The weathercock at sunset
  Would lose the slanted ray,
And I would climb the beacon
  That looked to Wales away
  And saw the last of day.

From hill and cloud and heaven
  The hues of evening died;
Night welled through lane and hollow
  And hushed the countryside,
  But I had youth and pride.

And I with earth and nightfall
  In converse high would stand,
Late, till the west was ashen
  And darkness hard at hand,
  And the eye lost the land.

The year might age, and cloudy
  The lessening day might close,
But air of other summers
  Breathed from beyond the snows,
  And I had hope of those.

They came and were and are not
  And come no more anew;
And all the years and seasons
  That ever can ensue
  Must now be worse and few.

So here’s an end of roaming
  On eves when autumn nighs:
The ear too fondly listens
  For summer’s parting sighs,
  And then the heart replies.

XXXIX (from Last Poems) by A.E. Housman
Untitled but numbered instead
“Last Poems” Published 1922

AE Housman
Alfred Edward Housman

His stanza is different. There is a fifth line, which always puzzled me. It works like a break, slowing me down reading. It forces me to digest. Being so used to the four line poems, the fifths line hit me like a brick.

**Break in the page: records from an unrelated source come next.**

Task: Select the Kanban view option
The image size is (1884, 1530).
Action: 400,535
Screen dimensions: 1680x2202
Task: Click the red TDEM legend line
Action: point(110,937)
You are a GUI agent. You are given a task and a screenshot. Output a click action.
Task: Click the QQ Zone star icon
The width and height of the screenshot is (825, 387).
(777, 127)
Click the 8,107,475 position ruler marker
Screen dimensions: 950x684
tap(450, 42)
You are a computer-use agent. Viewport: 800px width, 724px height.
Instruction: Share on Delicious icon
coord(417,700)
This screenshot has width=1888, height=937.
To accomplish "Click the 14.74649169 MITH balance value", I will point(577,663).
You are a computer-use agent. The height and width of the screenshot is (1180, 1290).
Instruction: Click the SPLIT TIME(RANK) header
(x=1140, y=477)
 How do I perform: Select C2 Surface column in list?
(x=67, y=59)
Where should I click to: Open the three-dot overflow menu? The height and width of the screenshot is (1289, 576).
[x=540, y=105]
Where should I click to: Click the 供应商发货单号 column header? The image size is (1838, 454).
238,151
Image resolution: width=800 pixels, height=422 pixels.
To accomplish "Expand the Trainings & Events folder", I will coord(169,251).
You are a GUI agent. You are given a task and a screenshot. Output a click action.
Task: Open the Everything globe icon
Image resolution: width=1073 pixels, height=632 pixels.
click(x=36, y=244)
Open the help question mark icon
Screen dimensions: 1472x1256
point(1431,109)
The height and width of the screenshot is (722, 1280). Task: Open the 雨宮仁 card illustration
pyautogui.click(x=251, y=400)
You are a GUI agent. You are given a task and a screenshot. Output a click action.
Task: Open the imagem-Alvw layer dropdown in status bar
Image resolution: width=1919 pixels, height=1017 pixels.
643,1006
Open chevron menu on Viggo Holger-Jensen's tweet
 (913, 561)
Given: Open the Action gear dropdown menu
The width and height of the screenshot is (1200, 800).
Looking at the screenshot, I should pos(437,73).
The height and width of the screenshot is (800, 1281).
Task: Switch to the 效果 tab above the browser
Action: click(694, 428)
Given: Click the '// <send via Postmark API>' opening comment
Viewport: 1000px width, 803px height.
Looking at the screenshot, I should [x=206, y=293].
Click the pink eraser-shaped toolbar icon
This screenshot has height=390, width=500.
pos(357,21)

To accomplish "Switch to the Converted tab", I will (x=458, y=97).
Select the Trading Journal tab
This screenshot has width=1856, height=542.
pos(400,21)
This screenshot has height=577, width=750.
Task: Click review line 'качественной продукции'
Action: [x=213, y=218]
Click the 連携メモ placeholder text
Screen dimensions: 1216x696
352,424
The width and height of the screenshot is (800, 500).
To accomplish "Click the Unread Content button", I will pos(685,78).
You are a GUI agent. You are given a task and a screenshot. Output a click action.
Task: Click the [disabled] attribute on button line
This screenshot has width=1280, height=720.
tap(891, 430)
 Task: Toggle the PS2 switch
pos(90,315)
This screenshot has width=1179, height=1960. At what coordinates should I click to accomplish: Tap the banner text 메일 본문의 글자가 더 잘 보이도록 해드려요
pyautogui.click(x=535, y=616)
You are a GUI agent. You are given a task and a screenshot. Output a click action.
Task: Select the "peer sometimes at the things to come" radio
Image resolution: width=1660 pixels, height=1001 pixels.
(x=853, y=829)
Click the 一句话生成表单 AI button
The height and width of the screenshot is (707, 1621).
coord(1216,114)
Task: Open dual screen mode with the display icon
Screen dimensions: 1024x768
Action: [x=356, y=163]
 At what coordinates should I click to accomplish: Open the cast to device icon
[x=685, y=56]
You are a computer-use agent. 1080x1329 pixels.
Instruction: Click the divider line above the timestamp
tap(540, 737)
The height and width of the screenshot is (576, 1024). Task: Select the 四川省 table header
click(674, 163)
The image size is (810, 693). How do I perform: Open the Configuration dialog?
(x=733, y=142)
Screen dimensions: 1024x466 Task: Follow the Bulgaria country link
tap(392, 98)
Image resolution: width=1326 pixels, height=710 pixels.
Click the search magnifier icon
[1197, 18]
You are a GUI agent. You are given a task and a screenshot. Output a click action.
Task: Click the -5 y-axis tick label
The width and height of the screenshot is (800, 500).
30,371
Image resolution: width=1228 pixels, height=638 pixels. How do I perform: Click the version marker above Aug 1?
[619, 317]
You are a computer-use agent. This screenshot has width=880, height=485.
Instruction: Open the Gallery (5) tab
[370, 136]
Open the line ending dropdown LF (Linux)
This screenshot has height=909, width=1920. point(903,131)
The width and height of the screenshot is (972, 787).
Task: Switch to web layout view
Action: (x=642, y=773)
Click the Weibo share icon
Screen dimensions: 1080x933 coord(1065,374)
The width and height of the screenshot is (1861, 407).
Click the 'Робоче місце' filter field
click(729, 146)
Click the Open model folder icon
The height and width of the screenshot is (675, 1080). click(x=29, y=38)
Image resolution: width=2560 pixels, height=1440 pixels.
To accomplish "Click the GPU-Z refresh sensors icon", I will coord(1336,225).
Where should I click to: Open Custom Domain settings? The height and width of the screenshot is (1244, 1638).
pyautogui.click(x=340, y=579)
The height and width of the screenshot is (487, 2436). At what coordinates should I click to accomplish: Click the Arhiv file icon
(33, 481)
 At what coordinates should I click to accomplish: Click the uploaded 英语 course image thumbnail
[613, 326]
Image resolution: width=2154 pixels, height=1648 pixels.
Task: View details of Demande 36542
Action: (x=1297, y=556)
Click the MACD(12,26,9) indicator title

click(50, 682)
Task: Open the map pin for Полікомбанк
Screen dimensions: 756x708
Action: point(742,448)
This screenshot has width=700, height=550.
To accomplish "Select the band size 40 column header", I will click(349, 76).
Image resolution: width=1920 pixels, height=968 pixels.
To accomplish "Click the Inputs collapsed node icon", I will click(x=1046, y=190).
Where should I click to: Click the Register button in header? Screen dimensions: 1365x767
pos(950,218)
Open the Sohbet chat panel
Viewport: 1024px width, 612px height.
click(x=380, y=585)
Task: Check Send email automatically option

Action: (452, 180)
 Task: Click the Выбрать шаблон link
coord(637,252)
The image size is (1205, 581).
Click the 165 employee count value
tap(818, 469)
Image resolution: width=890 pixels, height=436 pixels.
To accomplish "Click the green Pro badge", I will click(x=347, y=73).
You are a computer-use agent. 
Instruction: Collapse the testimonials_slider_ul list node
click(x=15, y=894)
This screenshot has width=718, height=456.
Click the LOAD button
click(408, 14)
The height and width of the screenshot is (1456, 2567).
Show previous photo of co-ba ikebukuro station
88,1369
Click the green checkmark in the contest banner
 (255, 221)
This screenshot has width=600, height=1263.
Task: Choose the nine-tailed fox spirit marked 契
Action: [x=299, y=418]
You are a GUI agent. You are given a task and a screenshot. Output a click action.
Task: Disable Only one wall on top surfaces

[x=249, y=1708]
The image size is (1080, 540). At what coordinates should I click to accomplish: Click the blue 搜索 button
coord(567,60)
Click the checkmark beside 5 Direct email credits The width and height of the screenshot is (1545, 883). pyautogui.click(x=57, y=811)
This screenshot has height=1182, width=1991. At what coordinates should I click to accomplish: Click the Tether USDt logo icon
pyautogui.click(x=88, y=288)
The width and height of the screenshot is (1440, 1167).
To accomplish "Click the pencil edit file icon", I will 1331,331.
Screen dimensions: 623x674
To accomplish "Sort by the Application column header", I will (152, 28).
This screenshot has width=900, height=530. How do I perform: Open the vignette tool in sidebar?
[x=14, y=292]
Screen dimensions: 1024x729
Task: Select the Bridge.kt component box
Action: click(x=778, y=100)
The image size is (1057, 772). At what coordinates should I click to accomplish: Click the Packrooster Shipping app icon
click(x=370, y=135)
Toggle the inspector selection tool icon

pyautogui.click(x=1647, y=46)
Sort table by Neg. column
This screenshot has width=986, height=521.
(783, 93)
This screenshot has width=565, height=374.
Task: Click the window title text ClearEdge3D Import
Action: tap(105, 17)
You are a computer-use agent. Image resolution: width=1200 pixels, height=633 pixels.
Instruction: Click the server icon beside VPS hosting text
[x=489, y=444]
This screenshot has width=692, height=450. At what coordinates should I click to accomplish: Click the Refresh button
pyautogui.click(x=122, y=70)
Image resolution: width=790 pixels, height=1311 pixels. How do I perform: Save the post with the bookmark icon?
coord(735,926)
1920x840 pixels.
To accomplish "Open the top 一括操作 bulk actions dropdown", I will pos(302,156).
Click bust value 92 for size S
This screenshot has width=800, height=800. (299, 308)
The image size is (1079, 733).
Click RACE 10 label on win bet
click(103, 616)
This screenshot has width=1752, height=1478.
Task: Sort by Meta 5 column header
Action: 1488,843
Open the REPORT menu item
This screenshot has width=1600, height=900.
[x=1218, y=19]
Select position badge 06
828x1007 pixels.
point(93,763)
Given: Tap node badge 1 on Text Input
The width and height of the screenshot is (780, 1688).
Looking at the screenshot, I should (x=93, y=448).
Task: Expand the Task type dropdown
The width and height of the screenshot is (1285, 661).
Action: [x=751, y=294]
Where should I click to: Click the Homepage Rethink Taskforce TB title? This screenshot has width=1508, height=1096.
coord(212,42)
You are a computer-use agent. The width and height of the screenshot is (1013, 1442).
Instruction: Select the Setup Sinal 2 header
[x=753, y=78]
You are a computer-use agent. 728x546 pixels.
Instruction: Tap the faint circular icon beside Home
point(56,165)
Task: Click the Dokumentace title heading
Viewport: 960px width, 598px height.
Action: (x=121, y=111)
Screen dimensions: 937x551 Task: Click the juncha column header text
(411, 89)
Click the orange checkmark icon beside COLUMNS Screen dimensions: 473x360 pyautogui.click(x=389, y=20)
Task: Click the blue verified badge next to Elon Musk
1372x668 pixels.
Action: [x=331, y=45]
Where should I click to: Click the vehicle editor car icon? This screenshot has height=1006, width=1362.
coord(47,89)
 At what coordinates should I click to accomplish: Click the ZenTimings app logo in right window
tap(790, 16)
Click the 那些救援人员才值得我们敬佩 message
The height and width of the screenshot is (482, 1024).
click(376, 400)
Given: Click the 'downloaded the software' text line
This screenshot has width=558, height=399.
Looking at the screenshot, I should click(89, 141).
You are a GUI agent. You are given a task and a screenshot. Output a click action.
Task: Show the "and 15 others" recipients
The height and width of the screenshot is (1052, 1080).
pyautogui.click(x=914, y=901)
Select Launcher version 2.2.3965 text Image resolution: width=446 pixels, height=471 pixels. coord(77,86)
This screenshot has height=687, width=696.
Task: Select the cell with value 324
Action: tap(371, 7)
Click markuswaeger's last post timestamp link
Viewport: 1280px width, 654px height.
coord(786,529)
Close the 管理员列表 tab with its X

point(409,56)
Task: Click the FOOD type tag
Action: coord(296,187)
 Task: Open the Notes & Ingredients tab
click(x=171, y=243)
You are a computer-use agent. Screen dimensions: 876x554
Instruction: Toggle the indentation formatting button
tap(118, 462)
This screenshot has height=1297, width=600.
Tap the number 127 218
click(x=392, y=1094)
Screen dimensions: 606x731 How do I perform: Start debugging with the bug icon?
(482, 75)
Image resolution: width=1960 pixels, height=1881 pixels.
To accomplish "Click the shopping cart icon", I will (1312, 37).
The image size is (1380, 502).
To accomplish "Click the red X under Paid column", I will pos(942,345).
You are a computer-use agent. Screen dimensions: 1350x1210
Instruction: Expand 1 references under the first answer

I happen to like that a lot.

I read it in school and remember to this day.

Sometimes I wish they would know how much their work affects some of us.

4 Comments

  1. Unknown's avatar Debra said:

    The cadence really is unique, Bridget. I’m familiar with the poet, but not this poem. I have always loved poetry that brings me in touch with the poet’s response to time, season and place, and this certainly delivers. Wouldn’t it be wonderful if we could somehow transmit our appreciation and admiration across the divide. You’ve set me to some magical thinking. 🙂

    September 2, 2021
    Reply
  2. I agree. It would be wonderful for the poet to know.
    I have never attempted to write a quintain, apart from limericks. Now I must try!